Hace más de medio siglo, a mis siete años, esperaba ilusionado la llegada del verano para jugar sobre estas plataformas móviles que se arrastraban por la era cubierta de espigas. Era un juego delicioso con multitud de variantes y la única regla de la prudencia para no ser atropellado. Uno podía hacer equilibrios, caerse, rodar, echar carreras, buscar espigas de colores, acariciar la paja que se deslizaba bajo la tabla, dirigir el tiro de vacas... incluso el asqueroso y lúdico ejercicio de correr con la lata prestos a recoger la boñiga que se adivinaba al iniciarse los movimientos del esfinter anal del animal. Además, tolerados por el tío Felicísimo que adoraba a sus sobrinos, escuchábamos historias increíbles de la guerra civil, con aventuras donde no faltaban batallas, muertos y heridas cuyas cicatrices mostraba a nuestros ojos asombrados. Cuando nos cansábamos de escucharle mi tío nos enviaba a algún recado: traer la comida a la era, ir a buscar el botijo que se refrescaba a la sombra de un fresno cercano... y en resto del tiempo nos dejaba pasarlo buscando cangrejos en el pequeño arroyo Valcuende, al lado de la era. También podíamos ir a ver las veldadoras en plena acción o jugar con un perro negro y valiente de nombre Gitano y que era capaz de controlar una recua de vacas a base de arriesgados mordiscos en sus piernas. Al final de la tarde tenía lugar la recogida de la parva. Aparvar era emocionante aunque la polvarera se metiera en nuestras sensibles narices.Así llenábamos la tarde sin aburrirnos ni un instante. Todavía acompañábamos a la yunta hasta el establo donde otra serie de rutinas curiosas nos entretenía hasta el momento del ordeño y posteriormente la cena en la que éramos los encargados de llenar la botella de vino de la carral de vino comprado en Toro.
En la ventana de la vieja casa, en el dintel, el trillo guarda historias parecidas de chicos palomareños, que antes de ser tunos, pasaron tardes enteras sobre él. Sabe de sus juegos, de sus gritos y correteos.
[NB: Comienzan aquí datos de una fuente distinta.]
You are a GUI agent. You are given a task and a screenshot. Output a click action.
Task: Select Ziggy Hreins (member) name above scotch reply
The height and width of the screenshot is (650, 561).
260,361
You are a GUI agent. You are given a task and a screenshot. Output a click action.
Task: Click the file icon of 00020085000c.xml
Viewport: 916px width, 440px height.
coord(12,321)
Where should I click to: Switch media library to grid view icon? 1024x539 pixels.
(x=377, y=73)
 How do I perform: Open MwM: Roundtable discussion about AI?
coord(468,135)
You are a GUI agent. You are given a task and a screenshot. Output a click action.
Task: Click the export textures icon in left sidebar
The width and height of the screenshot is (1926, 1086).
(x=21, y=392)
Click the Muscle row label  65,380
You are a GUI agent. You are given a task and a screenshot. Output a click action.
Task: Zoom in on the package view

Sabe de arreglos con los abundantes pedernales de sus campos, de extintas parejas de bueyes, de espigas cortadas en campos de trigo cada vez más escasos. Una vida bajo los pies a ras de suelo y una vejez soportando la mampostería de una pared ruinosa.
Hoy te descubrí, olvidado en la ventana y abriste en mí otra ventana: la de mis recuerdos. Gracias por ello.